Publicado em: 09/11/2015 às 14:15hs
“Quaisquer produtos que estejam sujeitos a alíquota positiva do Imposto de Exportação e passem por procedimento aduaneiro de Drawback estão sujeitos à tributação”. A afirmação é do advogado Alessandro Barreto Borges, especialista em Direito Tributário do Benício Advogados Associados, ao comentar a decisão do STJ (Superior Tribunal de Justiça), que entendeu que produtos exportados sob o regime de drawback podem ser tributados.
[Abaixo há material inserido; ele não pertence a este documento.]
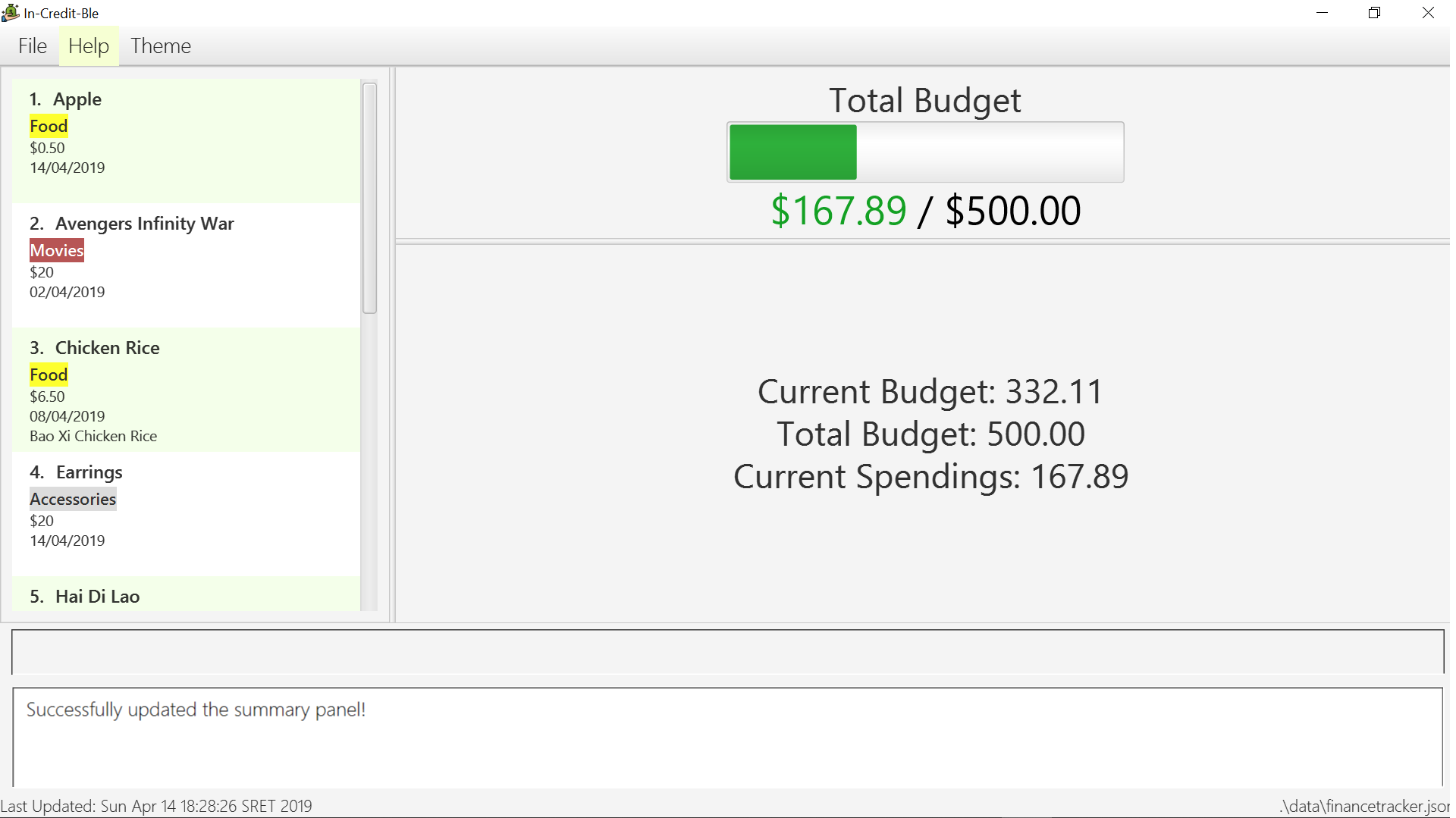Click the In-Credit-Ble app icon in title bar
1456x818 pixels.
pyautogui.click(x=11, y=13)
O advogado explica que a alíquota base do IE é até 30% do valor da operação, podendo ser reduzida ou elevada até 150% de acordo com disciplinamento do Poder Executivo, para atender a objetivos de política cambial e comércio exterior. (Art.3º do DL nº 1578/77).
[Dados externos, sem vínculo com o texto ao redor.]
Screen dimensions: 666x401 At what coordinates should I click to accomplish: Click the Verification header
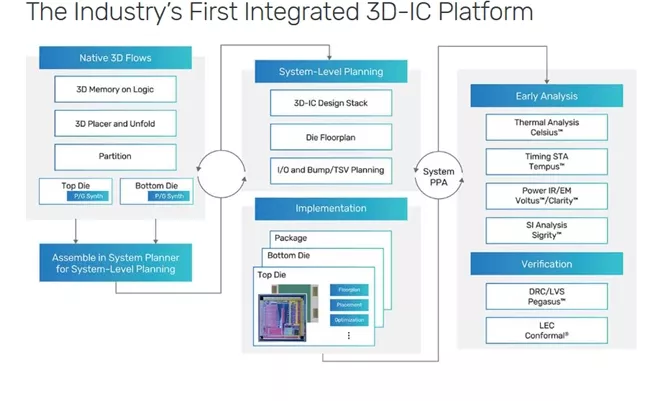pos(546,264)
“Esta tributação sempre existiu. O que havia era uma discussão judicial que visava afastá-la. Em outras palavras, na exportação do produto final, derivado de procedimento de drawback sempre existiu entendimento do fisco pela incidência do IE, de um lado, e a tentativa dos contribuintes de rechaçar este entendimento, do outro”, esclarece Borges. Segundo ele, este entendimento no dia a dia da operação no caso de exportadores afetados, implica em aumento do custo do produto exportado, decorrente do acréscimo de carga tributária. “Ressalve-se, mais uma vez que a Receita Federal do Brasil nunca deixou de exigir o IE nos produtos decorrentes do regime aduaneiro especial de drawback. Ou seja, no geral o mercado já considerava ou pelo menos deveria considerar esse impacto na formação de preço, saldo discussão judicial. Não houve mudança legislativa, apenas um posicionamento mais firme da jurisprudência sobre o tema pela legalidade da incidência no IE nas exportações derivadas do regime aduaneiro de drawback”, diz.